‘Rules for thee and not for me’

[This article originally appeared on our Facebook page]

THE TORY Government’s lockdown strategy seems to be unravelling by the minute.

The instigator of the whole lockdown has now had to resign after being caught breaking his own social distancing rules.

Professor Neil Ferguson of Imperial College, London had warned people that keeping to social distancing was literally a matter of life and death.

However, in a classic case of ‘rules for thee and not for me’, it appears that Ferguson had been regularly entertaining his married lover at his own home over the past few weeks.

Professor Ferguson was the one who came up with the computer model which estimated that 250,000 people could die in the UK – even with social distancing in place.

Even with the UK’s high Covid-19 related death rate of 30,000 people, it’s now clear that Ferguson’s apocalyptic predictions were way overblown.

This latest development will put further pressure on the government to start to ease the lockdown in a gradual manner.

Already, it seems they have lost control of the narrative, with more and more people starting to use their own judgements about how to handle the potential risks involved with reopening businesses and so on.

So far, the supine Welsh Government here in Wales have merely followed London’s dictates in a sheeplike fashion.
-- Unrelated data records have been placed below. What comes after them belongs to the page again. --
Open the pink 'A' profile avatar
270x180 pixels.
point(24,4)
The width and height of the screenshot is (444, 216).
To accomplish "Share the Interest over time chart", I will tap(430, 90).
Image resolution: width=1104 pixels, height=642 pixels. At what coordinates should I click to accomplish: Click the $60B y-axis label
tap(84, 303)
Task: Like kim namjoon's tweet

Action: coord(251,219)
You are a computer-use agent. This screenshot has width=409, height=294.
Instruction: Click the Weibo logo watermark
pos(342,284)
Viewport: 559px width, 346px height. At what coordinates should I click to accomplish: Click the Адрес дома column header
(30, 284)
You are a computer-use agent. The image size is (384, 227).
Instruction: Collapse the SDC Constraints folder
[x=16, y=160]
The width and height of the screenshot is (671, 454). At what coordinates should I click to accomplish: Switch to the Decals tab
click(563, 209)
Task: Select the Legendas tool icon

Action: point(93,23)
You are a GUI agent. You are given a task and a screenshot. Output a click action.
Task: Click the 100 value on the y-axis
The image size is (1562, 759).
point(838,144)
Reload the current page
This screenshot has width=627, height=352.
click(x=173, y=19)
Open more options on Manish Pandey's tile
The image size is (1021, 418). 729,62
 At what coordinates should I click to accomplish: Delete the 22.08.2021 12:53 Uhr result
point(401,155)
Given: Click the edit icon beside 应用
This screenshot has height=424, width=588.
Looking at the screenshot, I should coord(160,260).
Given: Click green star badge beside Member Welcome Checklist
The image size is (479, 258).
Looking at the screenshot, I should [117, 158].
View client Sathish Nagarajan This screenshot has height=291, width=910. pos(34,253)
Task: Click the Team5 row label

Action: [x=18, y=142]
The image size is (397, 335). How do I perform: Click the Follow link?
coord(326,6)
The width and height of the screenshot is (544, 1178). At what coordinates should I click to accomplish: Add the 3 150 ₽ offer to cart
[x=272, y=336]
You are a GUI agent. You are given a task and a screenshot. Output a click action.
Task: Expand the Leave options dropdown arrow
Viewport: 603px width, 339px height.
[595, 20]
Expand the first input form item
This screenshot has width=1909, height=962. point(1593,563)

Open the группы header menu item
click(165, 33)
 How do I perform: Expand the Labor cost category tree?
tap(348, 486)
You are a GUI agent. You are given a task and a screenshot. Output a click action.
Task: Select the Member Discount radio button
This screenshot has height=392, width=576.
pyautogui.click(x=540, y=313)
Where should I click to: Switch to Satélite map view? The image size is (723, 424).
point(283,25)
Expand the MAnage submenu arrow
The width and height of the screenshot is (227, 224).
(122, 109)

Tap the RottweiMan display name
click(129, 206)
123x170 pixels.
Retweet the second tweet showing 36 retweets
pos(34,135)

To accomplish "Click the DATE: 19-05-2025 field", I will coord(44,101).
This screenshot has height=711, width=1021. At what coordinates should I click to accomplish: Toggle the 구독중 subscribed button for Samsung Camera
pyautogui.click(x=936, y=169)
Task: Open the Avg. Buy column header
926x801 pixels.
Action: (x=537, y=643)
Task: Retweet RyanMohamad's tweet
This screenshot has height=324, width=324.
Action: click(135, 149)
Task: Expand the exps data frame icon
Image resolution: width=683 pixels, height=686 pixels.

But with Westminster so discredited in so many different ways, surely now’s the time for them to show some independent thinking.

It would be good if they could consider a ‘localities’ approach here in Wales, as is the case now in Spain and Italy – acknowledging that different approaches are needed in different areas at present.

With rural Wales being much less affected by covid cases than the populated south, perhaps there’s a case for allowing some areas there to open up gradually first.

Perhaps small businesses could be allowed to open up first say on Ynys Mon, or Ceredigion, with maybe a 30- or 40-mile travel to work zone put in place.

Tourism would obviously not be allowed back at this point in time, and the situation could be closely monitored healthwise.

Rural Wales is so often neglected and ignored by the powers that be in Cardiff.

Perhaps there’s an opportunity here to give rural Wales a break for once and to lead the way in Welsh national life.

The rest of Wales could take note and follow suit when the time is right for them.

We are already all too aware of the mental, emotional, social and economic costs of the present lockdown.

We can’t keep cowering in our homes for weeks on end. Despite all the unfortunate deaths with this disease, it’s an indisputable fact that people need to be among other people for all kinds of reasons.

Wales needs to show some courage to break this impasse.